The fact that the SVD algorithm is backwards-stable is still somehow surprising to me, despite being very familiar with the proof. Very few algorithms that produce more data than they take as input have this property.
In the case of matrices with real coefficients, these matrices constitute the famous ortogonal group. The ortogonal group is a Lie group of dimension n*(n-1)/2. A table of Lie groups with their dimensions is here https://en.wikipedia.org/wiki/Table_of_Lie_groups
Every Lie group has an associated vector space with the same dimension, so many question about Lie groups can be addressed by studying the associate vector space.
To suggest an application of Lie groups and their associated vector spaces, in machine learning one can reduce the number of parameters when a group act over a space (rotations and the like), so you obtain new features to train your machine in a more efficient way.
In 2 and 3 dimensions the answer is exactly the amount of positions below the main diagonal. So in a SVD decomposition, the degrees-of-freedom actually add up nicely, i.o.w. there is no loss/creation of information. I'm guessing it generalizes to higher dimensions.
It's true that a 2D discrete FFT can also be used to produce an orthogonal expansion of an input matrix, but a truncated reconstruction using it (like a band-pass filtering) won't have the rank properties (e.g. optimal low-rank approximation) of a truncated SVD-based approximation.
They are relatable in many ways if you are interested in data filtering and analysis (viewing matrices as data structures rather than as operators in a function space). Generally the SVD is nicer to have, but the FFT is easier to compute (O(n^3) vs O(n^2 log (n)).

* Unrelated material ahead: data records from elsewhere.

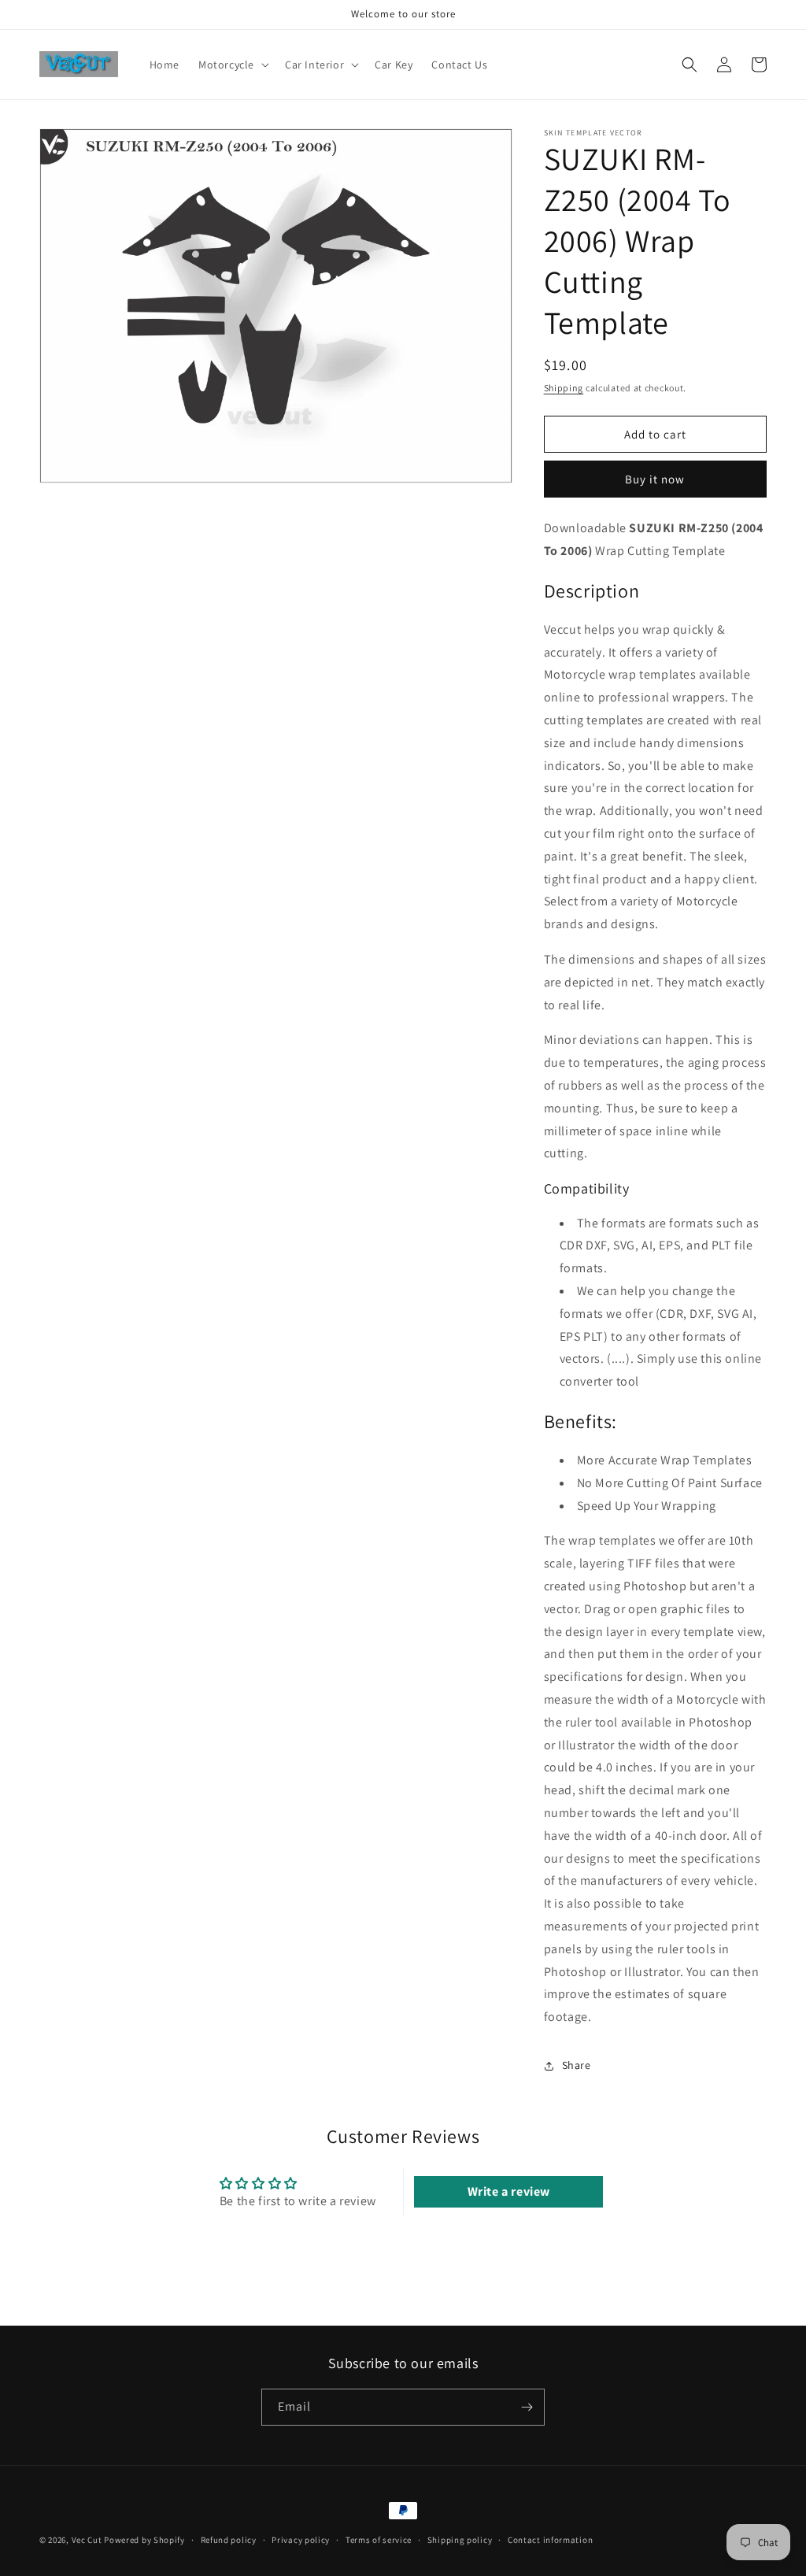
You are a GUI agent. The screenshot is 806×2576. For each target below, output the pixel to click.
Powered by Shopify (144, 2539)
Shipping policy (460, 2539)
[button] (232, 64)
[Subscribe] (526, 2407)
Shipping (564, 388)
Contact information (550, 2539)
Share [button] (576, 2065)
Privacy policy (301, 2539)
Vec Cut (87, 2539)
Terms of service (379, 2539)
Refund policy (229, 2539)
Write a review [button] (509, 2191)
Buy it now (655, 479)
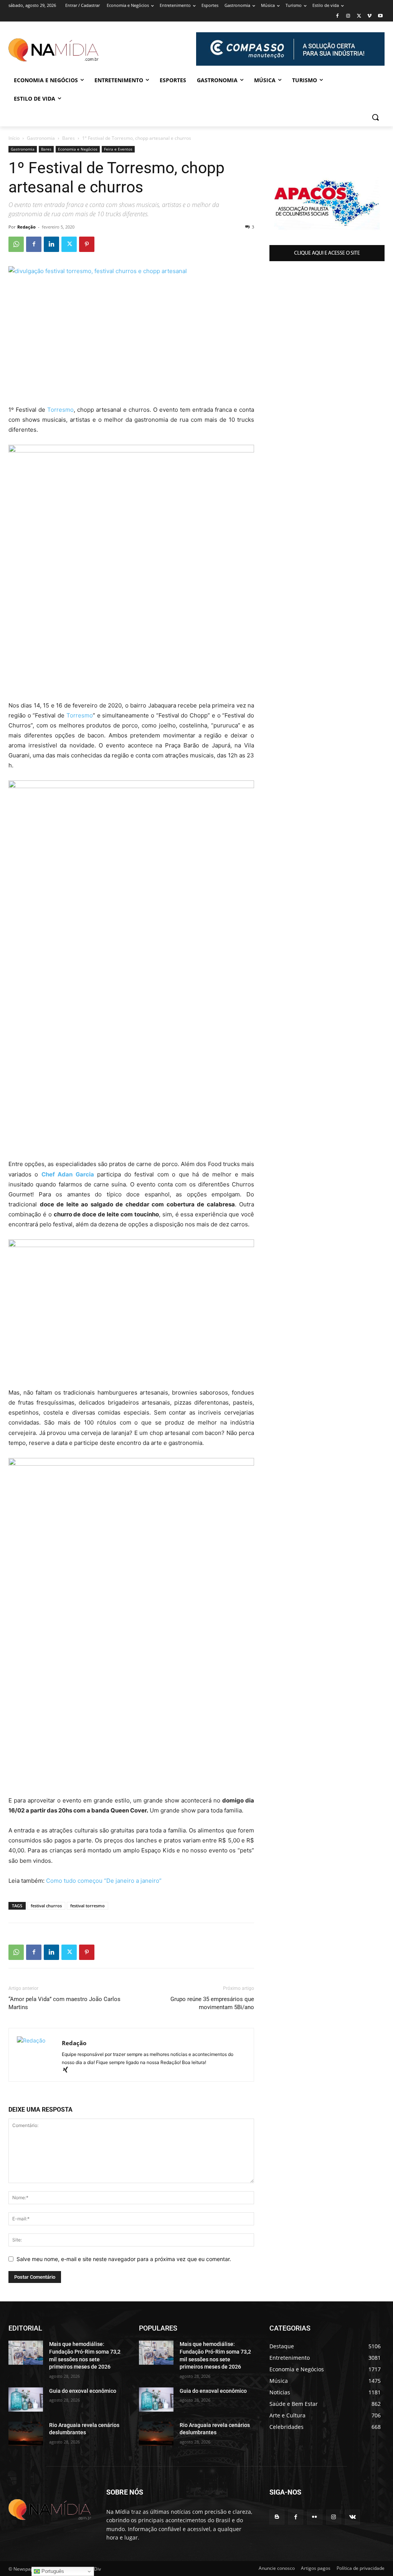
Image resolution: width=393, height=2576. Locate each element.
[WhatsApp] (16, 244)
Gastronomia (41, 138)
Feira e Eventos (118, 149)
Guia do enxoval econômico (82, 2391)
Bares (68, 138)
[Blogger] (276, 2517)
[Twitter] (359, 16)
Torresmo (60, 409)
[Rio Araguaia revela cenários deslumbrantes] (25, 2434)
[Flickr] (314, 2517)
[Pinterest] (86, 244)
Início (14, 138)
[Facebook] (337, 16)
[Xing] (68, 2070)
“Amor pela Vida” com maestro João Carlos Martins (64, 2003)
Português (52, 2571)
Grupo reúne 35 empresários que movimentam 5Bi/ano (212, 2003)
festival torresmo (87, 1905)
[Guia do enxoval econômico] (25, 2399)
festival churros (46, 1905)
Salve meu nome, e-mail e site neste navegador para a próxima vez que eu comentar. (124, 2259)
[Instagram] (348, 16)
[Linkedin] (51, 244)
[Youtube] (380, 16)
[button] (375, 117)
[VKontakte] (352, 2517)
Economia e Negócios (77, 149)
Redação (26, 227)
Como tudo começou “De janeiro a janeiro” (104, 1880)
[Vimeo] (369, 16)
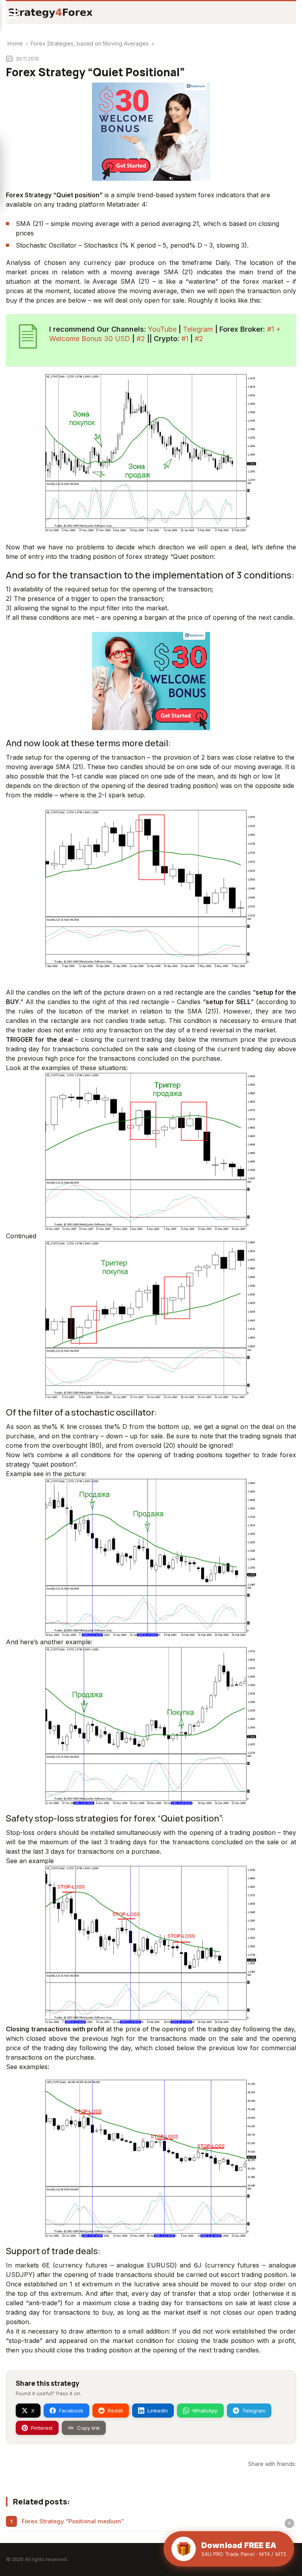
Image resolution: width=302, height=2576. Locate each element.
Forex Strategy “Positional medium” (73, 2521)
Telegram (198, 329)
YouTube (162, 329)
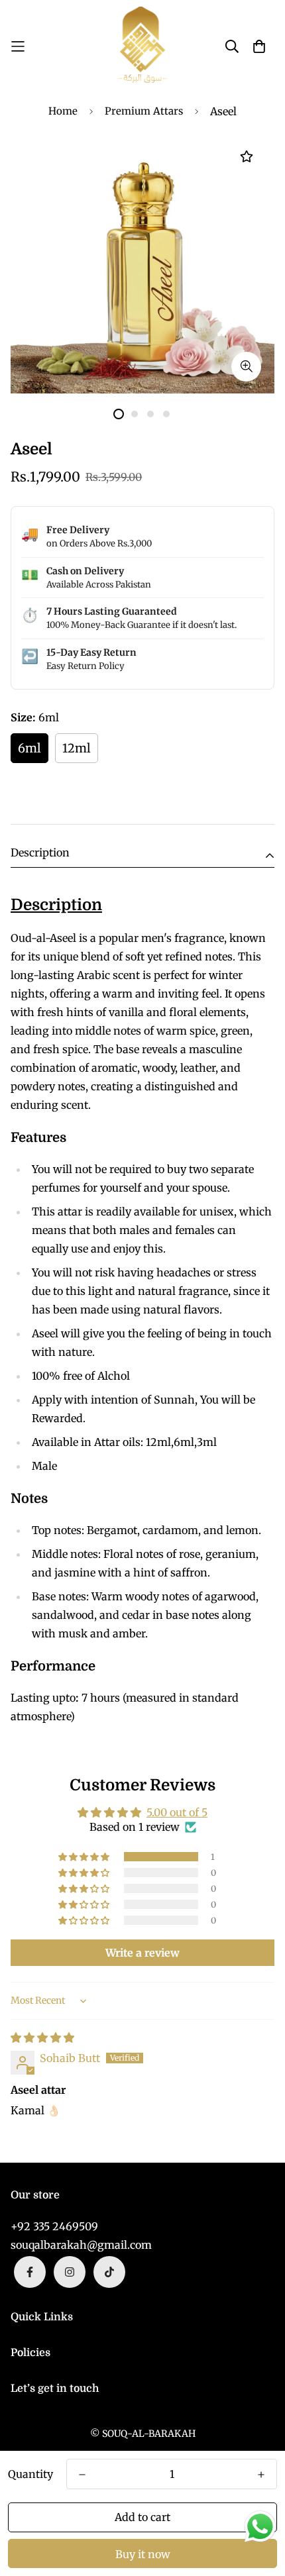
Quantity (30, 2474)
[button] (84, 1856)
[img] (42, 2037)
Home (63, 111)
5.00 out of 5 (176, 1812)
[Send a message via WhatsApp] (260, 2526)
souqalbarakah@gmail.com (81, 2244)
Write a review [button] (142, 1952)
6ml (29, 748)
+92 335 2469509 (54, 2226)
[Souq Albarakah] (142, 46)
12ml (76, 748)
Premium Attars (144, 111)
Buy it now (142, 2554)
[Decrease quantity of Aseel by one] (82, 2474)
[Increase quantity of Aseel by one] (261, 2474)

Another way to think about them:
An FFT will describe your data in terms of a fixed orthonormal basis: sine and cosine functions of varying frequency.
An SVD will describe your data using a basis that is also orthonormal, but is entirely based on your data.
Just a little nickpick, reading the first lines, I would prefer the author to explain the Pythagorean theorem in R^n like this (is a very simple proof)
v . v = |v|^2, and u and v are orthogonal (u . v = 0) then
|u+v|^2 = (u+v) . (u+v) = u.u + v.v = |u|^2 + |v|^2
A nice example of a projection, if v=(1,1,1,...,1) then the projection of u over v is mean(u)*v
It's one of those tools you always want to try first if you can assume a somewhat linear approximation will work.